# [YOUR OBJECTIVE]
Go through the entries, filter for the word "computer", and copy every line that has it.
======== SUPPLIED RECORDS
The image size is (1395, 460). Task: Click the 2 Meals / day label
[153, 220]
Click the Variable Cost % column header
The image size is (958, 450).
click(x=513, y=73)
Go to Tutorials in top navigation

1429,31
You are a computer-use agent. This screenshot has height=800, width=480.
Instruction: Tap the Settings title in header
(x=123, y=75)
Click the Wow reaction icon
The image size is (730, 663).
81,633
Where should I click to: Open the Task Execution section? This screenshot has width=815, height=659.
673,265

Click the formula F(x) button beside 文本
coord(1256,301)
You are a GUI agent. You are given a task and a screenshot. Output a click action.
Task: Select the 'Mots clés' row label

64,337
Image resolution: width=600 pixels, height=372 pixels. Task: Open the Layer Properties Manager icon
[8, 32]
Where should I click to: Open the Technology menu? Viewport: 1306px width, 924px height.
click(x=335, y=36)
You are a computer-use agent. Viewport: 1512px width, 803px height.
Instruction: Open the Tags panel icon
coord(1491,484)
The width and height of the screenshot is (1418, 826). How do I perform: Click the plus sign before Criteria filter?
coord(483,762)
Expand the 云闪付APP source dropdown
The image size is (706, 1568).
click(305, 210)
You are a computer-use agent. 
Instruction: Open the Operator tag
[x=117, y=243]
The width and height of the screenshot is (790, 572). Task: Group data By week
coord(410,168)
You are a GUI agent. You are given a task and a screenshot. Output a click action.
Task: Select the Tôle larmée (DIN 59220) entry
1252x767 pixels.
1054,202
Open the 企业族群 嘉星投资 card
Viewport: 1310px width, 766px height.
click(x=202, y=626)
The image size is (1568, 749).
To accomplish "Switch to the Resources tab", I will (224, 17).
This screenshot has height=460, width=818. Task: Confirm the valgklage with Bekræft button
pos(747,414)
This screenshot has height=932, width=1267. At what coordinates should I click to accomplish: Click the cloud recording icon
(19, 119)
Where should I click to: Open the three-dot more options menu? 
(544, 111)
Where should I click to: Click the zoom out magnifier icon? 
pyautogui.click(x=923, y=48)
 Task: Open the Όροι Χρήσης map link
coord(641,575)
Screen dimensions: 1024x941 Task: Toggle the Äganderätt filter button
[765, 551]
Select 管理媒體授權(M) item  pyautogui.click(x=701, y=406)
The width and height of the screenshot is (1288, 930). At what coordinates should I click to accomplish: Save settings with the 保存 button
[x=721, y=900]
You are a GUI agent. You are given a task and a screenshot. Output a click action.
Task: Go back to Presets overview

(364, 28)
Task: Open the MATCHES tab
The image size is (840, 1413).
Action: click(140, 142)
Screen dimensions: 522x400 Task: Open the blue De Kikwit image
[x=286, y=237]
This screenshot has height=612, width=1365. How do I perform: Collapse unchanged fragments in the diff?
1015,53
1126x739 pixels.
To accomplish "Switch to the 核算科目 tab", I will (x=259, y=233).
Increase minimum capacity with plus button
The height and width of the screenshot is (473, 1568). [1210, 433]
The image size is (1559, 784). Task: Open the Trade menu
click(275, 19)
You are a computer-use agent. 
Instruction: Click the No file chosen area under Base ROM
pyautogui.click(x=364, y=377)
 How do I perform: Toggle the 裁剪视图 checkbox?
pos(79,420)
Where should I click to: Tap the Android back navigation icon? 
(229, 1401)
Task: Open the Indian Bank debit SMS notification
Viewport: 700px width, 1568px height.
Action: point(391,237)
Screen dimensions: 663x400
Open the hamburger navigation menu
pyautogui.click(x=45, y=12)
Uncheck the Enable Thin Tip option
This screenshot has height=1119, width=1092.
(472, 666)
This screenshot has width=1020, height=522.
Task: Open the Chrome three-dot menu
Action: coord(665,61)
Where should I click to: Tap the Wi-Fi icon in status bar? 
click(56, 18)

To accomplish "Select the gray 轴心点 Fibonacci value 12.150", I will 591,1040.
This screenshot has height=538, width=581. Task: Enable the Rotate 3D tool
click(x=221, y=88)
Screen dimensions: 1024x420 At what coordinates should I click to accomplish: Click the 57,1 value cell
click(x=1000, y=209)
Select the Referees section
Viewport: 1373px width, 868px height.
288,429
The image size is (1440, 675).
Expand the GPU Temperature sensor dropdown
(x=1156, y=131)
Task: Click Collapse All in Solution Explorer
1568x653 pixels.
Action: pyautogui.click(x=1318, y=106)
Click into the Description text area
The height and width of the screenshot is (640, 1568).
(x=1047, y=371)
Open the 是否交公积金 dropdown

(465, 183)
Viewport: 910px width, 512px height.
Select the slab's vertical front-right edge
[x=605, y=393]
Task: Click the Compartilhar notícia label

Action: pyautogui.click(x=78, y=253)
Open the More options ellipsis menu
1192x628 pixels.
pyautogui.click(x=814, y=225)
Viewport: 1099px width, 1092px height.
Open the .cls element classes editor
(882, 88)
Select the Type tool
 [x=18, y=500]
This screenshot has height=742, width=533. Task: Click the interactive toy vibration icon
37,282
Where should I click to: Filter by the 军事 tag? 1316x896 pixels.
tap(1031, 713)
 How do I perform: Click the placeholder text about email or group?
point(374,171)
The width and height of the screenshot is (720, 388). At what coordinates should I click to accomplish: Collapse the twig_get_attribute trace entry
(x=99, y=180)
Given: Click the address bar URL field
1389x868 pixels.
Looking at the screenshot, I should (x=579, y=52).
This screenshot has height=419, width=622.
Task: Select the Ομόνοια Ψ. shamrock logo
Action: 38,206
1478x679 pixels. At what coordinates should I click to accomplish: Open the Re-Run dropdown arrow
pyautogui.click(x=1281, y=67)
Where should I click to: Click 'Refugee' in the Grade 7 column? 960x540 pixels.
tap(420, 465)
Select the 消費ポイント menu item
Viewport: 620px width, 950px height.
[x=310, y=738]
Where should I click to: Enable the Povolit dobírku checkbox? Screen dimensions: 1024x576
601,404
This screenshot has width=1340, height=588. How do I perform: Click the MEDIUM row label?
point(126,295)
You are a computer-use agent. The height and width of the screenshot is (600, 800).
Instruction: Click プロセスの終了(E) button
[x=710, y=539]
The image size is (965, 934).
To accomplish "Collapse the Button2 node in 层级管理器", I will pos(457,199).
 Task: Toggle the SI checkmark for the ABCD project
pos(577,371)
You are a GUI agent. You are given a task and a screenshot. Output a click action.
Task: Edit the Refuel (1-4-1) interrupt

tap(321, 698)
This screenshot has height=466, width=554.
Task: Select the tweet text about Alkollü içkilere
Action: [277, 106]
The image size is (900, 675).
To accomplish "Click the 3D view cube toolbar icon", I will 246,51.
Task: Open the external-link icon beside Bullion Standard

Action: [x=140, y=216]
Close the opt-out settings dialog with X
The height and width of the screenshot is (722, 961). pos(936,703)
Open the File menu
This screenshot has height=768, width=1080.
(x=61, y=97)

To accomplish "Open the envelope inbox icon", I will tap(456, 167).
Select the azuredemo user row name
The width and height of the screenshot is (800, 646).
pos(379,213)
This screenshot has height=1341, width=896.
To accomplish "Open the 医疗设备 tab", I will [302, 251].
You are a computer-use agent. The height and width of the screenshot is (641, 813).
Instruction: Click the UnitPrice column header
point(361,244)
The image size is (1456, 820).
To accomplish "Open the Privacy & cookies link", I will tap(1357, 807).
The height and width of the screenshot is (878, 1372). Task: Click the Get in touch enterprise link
================
# [WORKED SOLUTION]
You are a computer-use agent. This screenshot has height=800, width=480.
You are a computer-use agent. Viewport: 1512px width, 803px height.
You are a computer-use agent. 
You are a computer-use agent. 
You are a computer-use agent. The height and width of the screenshot is (600, 800).
You are a computer-use agent. The height and width of the screenshot is (641, 813).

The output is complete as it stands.